:: Problem ::
Reproduce the stretch from the line containing "Task: Open the File menu" through the end of the records, replacing "Task" with "Goal" wherever it occurs and keeping all other wording intact. Leave the pictures out of the answer.

:: Available data ::

═══

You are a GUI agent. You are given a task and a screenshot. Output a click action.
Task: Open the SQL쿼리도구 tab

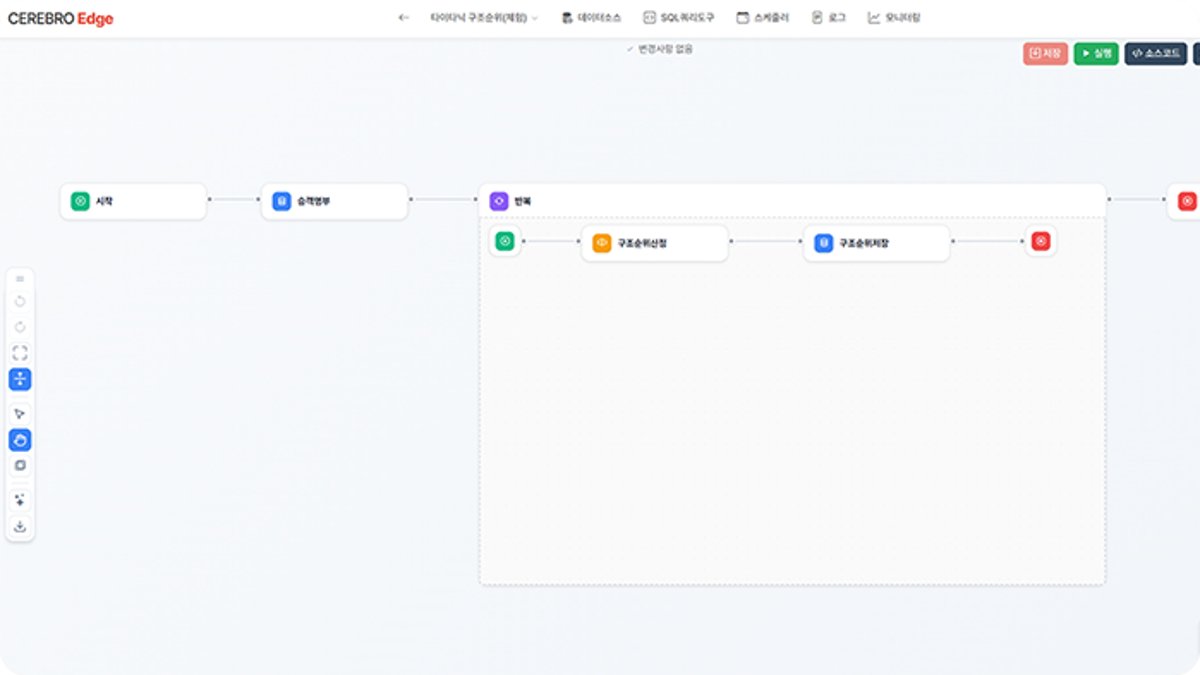tap(678, 18)
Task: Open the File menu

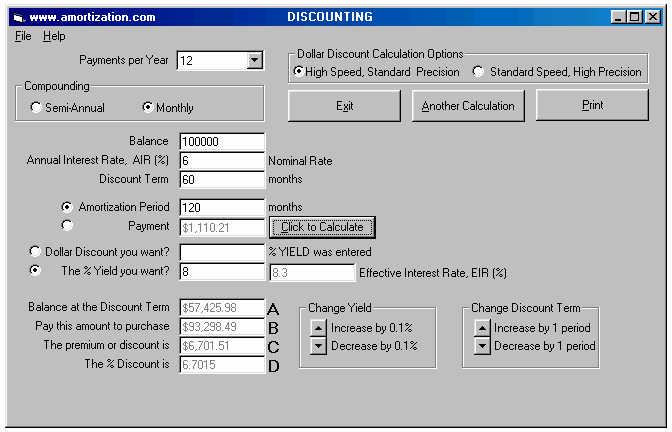Action: [x=23, y=36]
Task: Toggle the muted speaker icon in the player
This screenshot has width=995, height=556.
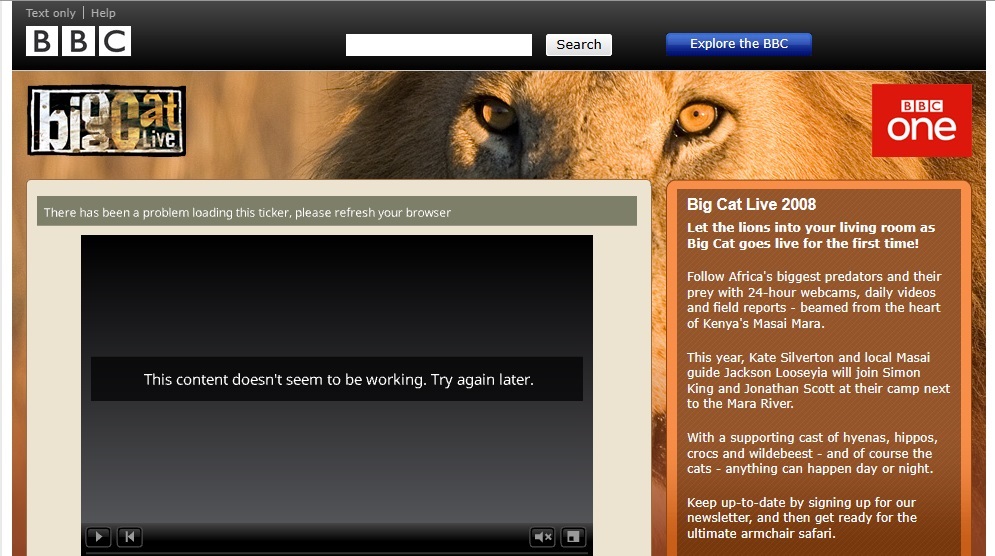Action: click(x=542, y=537)
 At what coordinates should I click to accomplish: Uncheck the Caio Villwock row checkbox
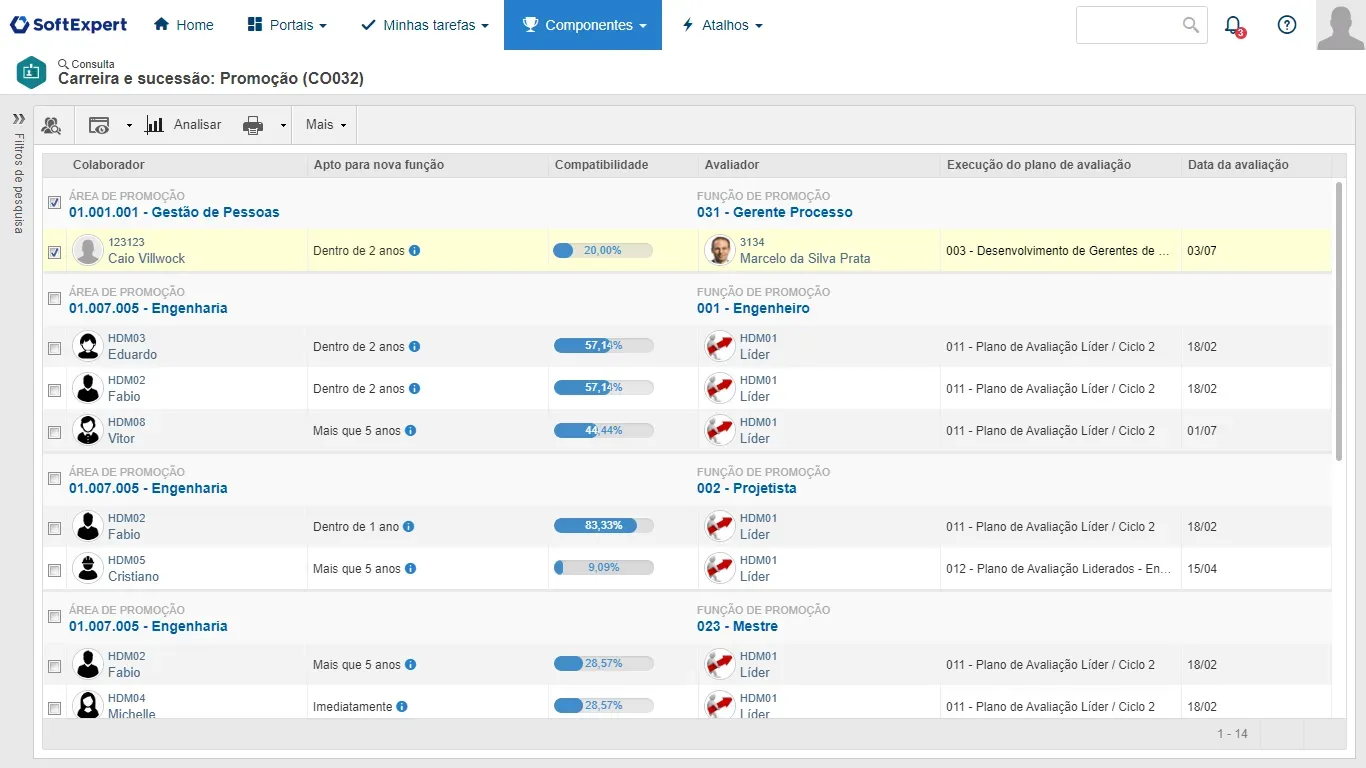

═══

:: Final result ::
Goal: Open the File menu

Action: [x=23, y=36]
Goal: Toggle the muted speaker icon in the player
This screenshot has width=995, height=556.
Action: click(x=542, y=537)
 At what coordinates should I click to accomplish: Uncheck the Caio Villwock row checkbox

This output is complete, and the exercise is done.